## Aim of the exercise
Format every line of the listing below as a JSON list of strings, one string per line, leaving out blank lines.

## Data provided
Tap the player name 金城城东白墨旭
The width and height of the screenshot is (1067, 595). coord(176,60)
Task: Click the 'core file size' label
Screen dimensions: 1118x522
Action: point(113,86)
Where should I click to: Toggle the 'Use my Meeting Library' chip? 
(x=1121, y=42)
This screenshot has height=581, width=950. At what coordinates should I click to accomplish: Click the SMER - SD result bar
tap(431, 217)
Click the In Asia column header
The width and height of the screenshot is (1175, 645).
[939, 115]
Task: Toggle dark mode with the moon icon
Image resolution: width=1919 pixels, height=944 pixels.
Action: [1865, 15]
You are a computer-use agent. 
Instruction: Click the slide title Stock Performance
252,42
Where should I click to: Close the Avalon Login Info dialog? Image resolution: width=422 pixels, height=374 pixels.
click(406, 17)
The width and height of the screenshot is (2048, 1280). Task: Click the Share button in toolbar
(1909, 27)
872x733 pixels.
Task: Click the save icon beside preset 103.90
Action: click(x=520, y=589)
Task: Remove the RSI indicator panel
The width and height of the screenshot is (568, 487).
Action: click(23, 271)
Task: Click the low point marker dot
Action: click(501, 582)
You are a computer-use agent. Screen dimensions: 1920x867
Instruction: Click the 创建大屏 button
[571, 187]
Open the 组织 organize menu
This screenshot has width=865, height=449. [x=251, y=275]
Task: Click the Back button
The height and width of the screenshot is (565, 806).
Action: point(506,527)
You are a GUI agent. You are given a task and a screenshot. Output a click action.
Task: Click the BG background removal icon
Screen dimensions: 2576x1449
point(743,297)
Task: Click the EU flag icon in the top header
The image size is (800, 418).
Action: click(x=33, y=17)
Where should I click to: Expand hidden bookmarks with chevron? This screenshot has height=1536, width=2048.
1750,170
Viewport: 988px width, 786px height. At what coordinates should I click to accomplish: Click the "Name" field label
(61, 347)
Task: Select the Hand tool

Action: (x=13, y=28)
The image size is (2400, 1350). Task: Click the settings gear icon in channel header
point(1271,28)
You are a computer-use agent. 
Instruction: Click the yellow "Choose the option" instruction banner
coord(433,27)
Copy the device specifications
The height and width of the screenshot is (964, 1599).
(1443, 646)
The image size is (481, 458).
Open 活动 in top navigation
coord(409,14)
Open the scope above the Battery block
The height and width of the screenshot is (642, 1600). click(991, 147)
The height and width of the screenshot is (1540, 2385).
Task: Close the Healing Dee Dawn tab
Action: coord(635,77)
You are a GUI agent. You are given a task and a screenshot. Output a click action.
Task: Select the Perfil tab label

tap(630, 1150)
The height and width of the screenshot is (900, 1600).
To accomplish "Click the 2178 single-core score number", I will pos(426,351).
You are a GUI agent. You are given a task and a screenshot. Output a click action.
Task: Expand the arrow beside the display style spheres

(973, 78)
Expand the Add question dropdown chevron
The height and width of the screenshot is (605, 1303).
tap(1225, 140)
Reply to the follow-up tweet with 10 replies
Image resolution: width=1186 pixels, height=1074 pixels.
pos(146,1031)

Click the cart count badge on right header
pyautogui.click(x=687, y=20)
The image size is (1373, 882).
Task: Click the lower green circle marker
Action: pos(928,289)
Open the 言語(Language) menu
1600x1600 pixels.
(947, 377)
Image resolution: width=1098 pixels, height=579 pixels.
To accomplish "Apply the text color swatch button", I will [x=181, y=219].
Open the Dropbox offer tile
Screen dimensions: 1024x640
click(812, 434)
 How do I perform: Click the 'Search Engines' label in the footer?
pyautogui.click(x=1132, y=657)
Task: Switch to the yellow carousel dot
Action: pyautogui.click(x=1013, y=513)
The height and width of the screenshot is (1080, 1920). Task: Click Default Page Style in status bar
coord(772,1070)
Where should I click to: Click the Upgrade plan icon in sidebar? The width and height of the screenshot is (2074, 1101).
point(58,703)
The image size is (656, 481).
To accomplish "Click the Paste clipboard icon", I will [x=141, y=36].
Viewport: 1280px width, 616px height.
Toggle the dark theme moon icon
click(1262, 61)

## Expected answer
[
  "Tap the player name 金城城东白墨旭",
  "The width and height of the screenshot is (1067, 595). coord(176,60)",
  "Task: Click the 'core file size' label",
  "Screen dimensions: 1118x522",
  "Action: point(113,86)",
  "Where should I click to: Toggle the 'Use my Meeting Library' chip? ",
  "(x=1121, y=42)",
  "This screenshot has height=581, width=950. At what coordinates should I click to accomplish: Click the SMER - SD result bar",
  "tap(431, 217)",
  "Click the In Asia column header",
  "The width and height of the screenshot is (1175, 645).",
  "[939, 115]",
  "Task: Toggle dark mode with the moon icon",
  "Image resolution: width=1919 pixels, height=944 pixels.",
  "Action: [1865, 15]",
  "You are a computer-use agent. ",
  "Instruction: Click the slide title Stock Performance",
  "252,42",
  "Where should I click to: Close the Avalon Login Info dialog? Image resolution: width=422 pixels, height=374 pixels.",
  "click(406, 17)",
  "The width and height of the screenshot is (2048, 1280). Task: Click the Share button in toolbar",
  "(1909, 27)",
  "872x733 pixels.",
  "Task: Click the save icon beside preset 103.90",
  "Action: click(x=520, y=589)",
  "Task: Remove the RSI indicator panel",
  "The width and height of the screenshot is (568, 487).",
  "Action: click(23, 271)",
  "Task: Click the low point marker dot",
  "Action: click(501, 582)",
  "You are a computer-use agent. Screen dimensions: 1920x867",
  "Instruction: Click the 创建大屏 button",
  "[571, 187]",
  "Open the 组织 organize menu",
  "This screenshot has width=865, height=449. [x=251, y=275]",
  "Task: Click the Back button",
  "The height and width of the screenshot is (565, 806).",
  "Action: point(506,527)",
  "You are a GUI agent. You are given a task and a screenshot. Output a click action.",
  "Task: Click the BG background removal icon",
  "Screen dimensions: 2576x1449",
  "point(743,297)",
  "Task: Click the EU flag icon in the top header",
  "The image size is (800, 418).",
  "Action: click(x=33, y=17)",
  "Where should I click to: Expand hidden bookmarks with chevron? This screenshot has height=1536, width=2048.",
  "1750,170",
  "Viewport: 988px width, 786px height. At what coordinates should I click to accomplish: Click the \"Name\" field label",
  "(61, 347)",
  "Task: Select the Hand tool",
  "Action: (x=13, y=28)",
  "The image size is (2400, 1350). Task: Click the settings gear icon in channel header",
  "point(1271,28)",
  "You are a computer-use agent. ",
  "Instruction: Click the yellow \"Choose the option\" instruction banner",
  "coord(433,27)",
  "Copy the device specifications",
  "The height and width of the screenshot is (964, 1599).",
  "(1443, 646)",
  "The image size is (481, 458).",
  "Open 活动 in top navigation",
  "coord(409,14)",
  "Open the scope above the Battery block",
  "The height and width of the screenshot is (642, 1600). click(991, 147)",
  "The height and width of the screenshot is (1540, 2385).",
  "Task: Close the Healing Dee Dawn tab",
  "Action: coord(635,77)",
  "You are a GUI agent. You are given a task and a screenshot. Output a click action.",
  "Task: Select the Perfil tab label",
  "tap(630, 1150)",
  "The height and width of the screenshot is (900, 1600).",
  "To accomplish \"Click the 2178 single-core score number\", I will pos(426,351).",
  "You are a GUI agent. You are given a task and a screenshot. Output a click action.",
  "Task: Expand the arrow beside the display style spheres",
  "(973, 78)",
  "Expand the Add question dropdown chevron",
  "The height and width of the screenshot is (605, 1303).",
  "tap(1225, 140)",
  "Reply to the follow-up tweet with 10 replies",
  "Image resolution: width=1186 pixels, height=1074 pixels.",
  "pos(146,1031)",
  "Click the cart count badge on right header",
  "pyautogui.click(x=687, y=20)",
  "The image size is (1373, 882).",
  "Task: Click the lower green circle marker",
  "Action: pos(928,289)",
  "Open the 言語(Language) menu",
  "1600x1600 pixels.",
  "(947, 377)",
  "Image resolution: width=1098 pixels, height=579 pixels.",
  "To accomplish \"Apply the text color swatch button\", I will [x=181, y=219].",
  "Open the Dropbox offer tile",
  "Screen dimensions: 1024x640",
  "click(812, 434)",
  " How do I perform: Click the 'Search Engines' label in the footer?",
  "pyautogui.click(x=1132, y=657)",
  "Task: Switch to the yellow carousel dot",
  "Action: pyautogui.click(x=1013, y=513)",
  "The height and width of the screenshot is (1080, 1920). Task: Click Default Page Style in status bar",
  "coord(772,1070)",
  "Where should I click to: Click the Upgrade plan icon in sidebar? The width and height of the screenshot is (2074, 1101).",
  "point(58,703)",
  "The image size is (656, 481).",
  "To accomplish \"Click the Paste clipboard icon\", I will [x=141, y=36].",
  "Viewport: 1280px width, 616px height.",
  "Toggle the dark theme moon icon",
  "click(1262, 61)"
]